DELAPORTE Chloé, « Vom Expressionismus zum film noir: Hybridisierung eines Filmgenres von Berlin bis Hollywood », 4° colloque international de l’International Feuchtwanger Society (IFS), Exil – Glaube – Kultur, 1933-1945: der Tag wird kommen, Vienne (Autriche), 7-9 mai 2009
Couv Exil croyance et culture

Seit den 1960er Jahren wurde von einigen lautstark behauptet – und wird es auch heute noch – dass der film noir, dieses emblematische Filmgenre des klassischen amerikanischen Kinos, ein Ableger des deutschen Expressionismus ist und seine Existenz nur der Präsenz von Kinogrößen des deutschsprachigen Films verdankt, die nach Hollywood ausgewandert sind.

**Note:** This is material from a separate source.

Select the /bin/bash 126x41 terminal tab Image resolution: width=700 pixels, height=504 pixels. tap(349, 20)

Wenn wir auch nicht den Anspruch erheben, einem Lang oder Murnau den Einfluss ihrer Qualitäten auf das amerikanische Kino abzusprechen, geben wir hier doch eine genaue, interne Analyse von den Hybridisierungsmechanismen der Filmgenren, um die Beziehungen zwischen Expressionismus und film noir zu beleuchten. Wir werden sehen, dass das Abweichen von einem Genre zum nächsten mehr als subtil verläuft, es geschieht zum Preis von unzähligen, vielfältigen, unterschiedlichen ästhetischen Hybridisierungen. Diese Präsentation, die nicht nur mit der reizenden europäischen Vermutung aufräumt, dass die Amerikaner, was ihr Kino betrifft, nichts erfunden haben, möchte in erster Linie die subtilen künstlerischen Hybridisierungsprozesse aufzeigen, ihre Nichtreduzierbarkeit auf einen einfachen « Formentransfer » und das Exil als Antrieb des künstlerischen Neu-Schaffens sehen. Wir argumentieren die Idee, dass der film noir kein « amerikanisiertes » europäisches Genre ist, sondern ein Filmgenre, das aus dem Filmschaffen im Exil hervorgegangen ist.

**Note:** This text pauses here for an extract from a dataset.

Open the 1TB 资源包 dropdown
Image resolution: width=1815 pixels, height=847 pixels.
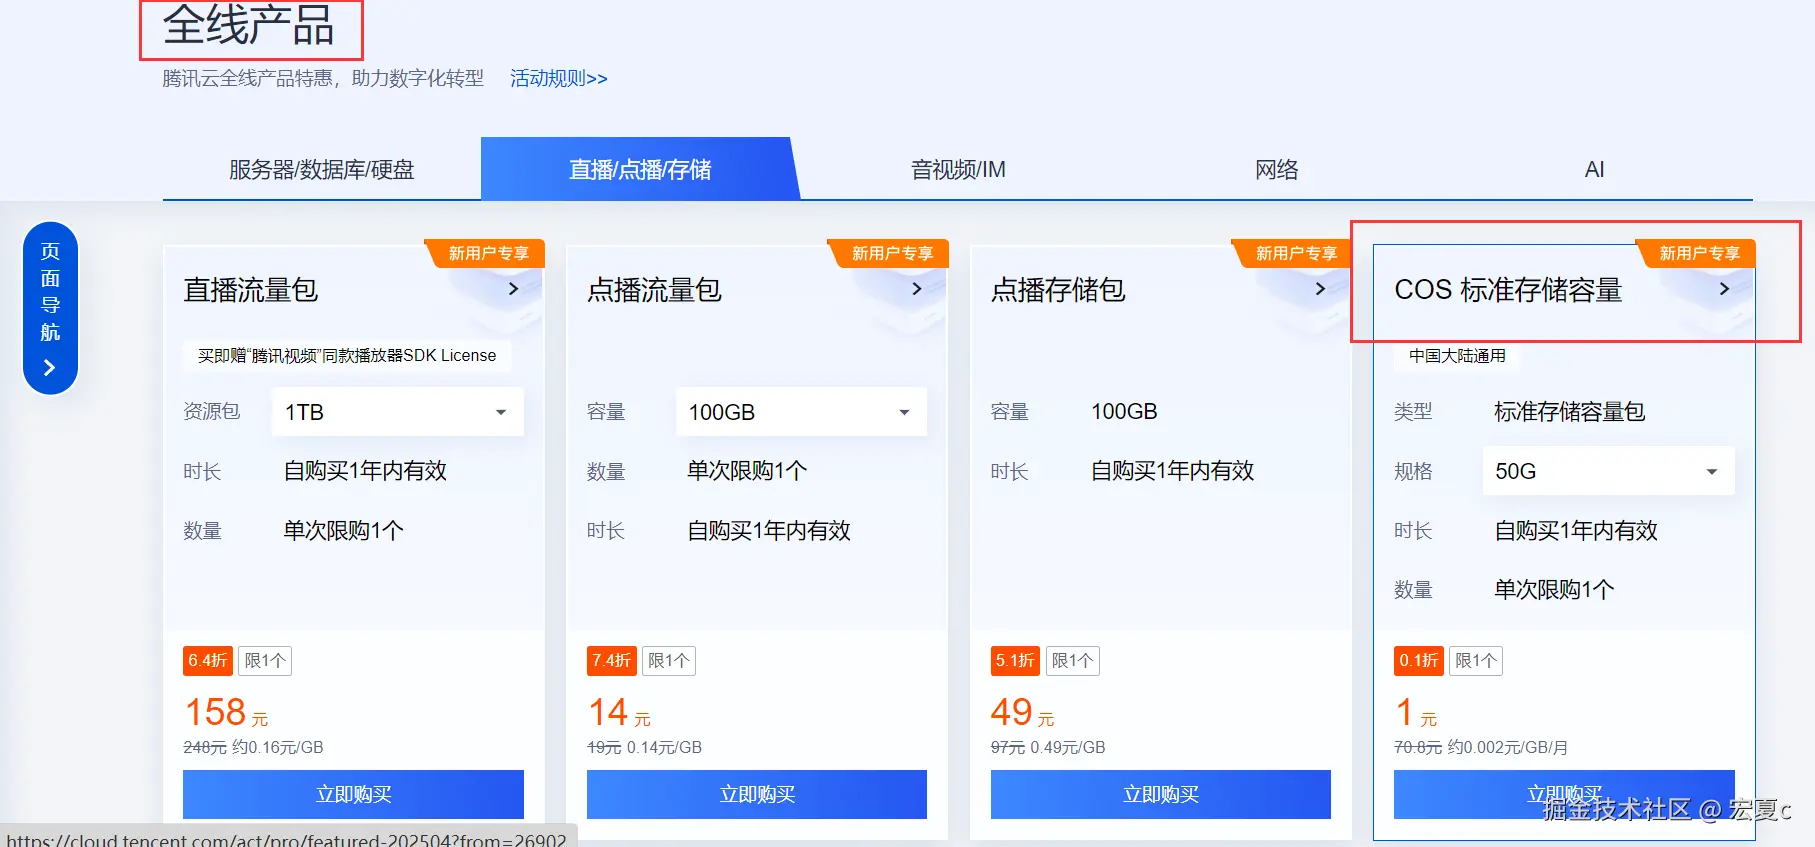(398, 412)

D’aucuns ont clamé dès les années 1960 et clament encore aujourd’hui que le film noir, genre cinématographique emblématique du cinéma classique américain, est un dérivé de l’expressionnisme allemand et ne doit son existence qu’à la présence de maîtres du cinéma germaniques exilés à Hollywood. Si nous n’avons pas la prétention d’enlever à Lang ou à Murnau l’influence de leurs qualités respectives sur le cinéma américain, nous proposons ici une analyse précise et interne des mécanismes d’hybridation des genres cinématographiques pour apporter un éclairage nouveau sur les rapports entre expressionnisme et film noir. Nous verrons que le glissement d’un genre à l’autre est beaucoup plus subtil, qu’il se fait au prix d’hybridations esthétiques nombreuses, plurielles et différentes. Outre le fait de tordre le coup à une présomption européenne charmante qui voudrait que les Américains n’aient rien inventé de leur cinéma, cette communication a surtout vocation à dégager la subtilité des processus d’hybridation artistique, leur non-réductibilité à un simple «transfert des formes », et à considérer l’exil comme moteur de re-création artistique. Nous argumenterons alors l’idée que le film noir n’est pas un genre européen « américanisé », mais un genre issu de la création en exil.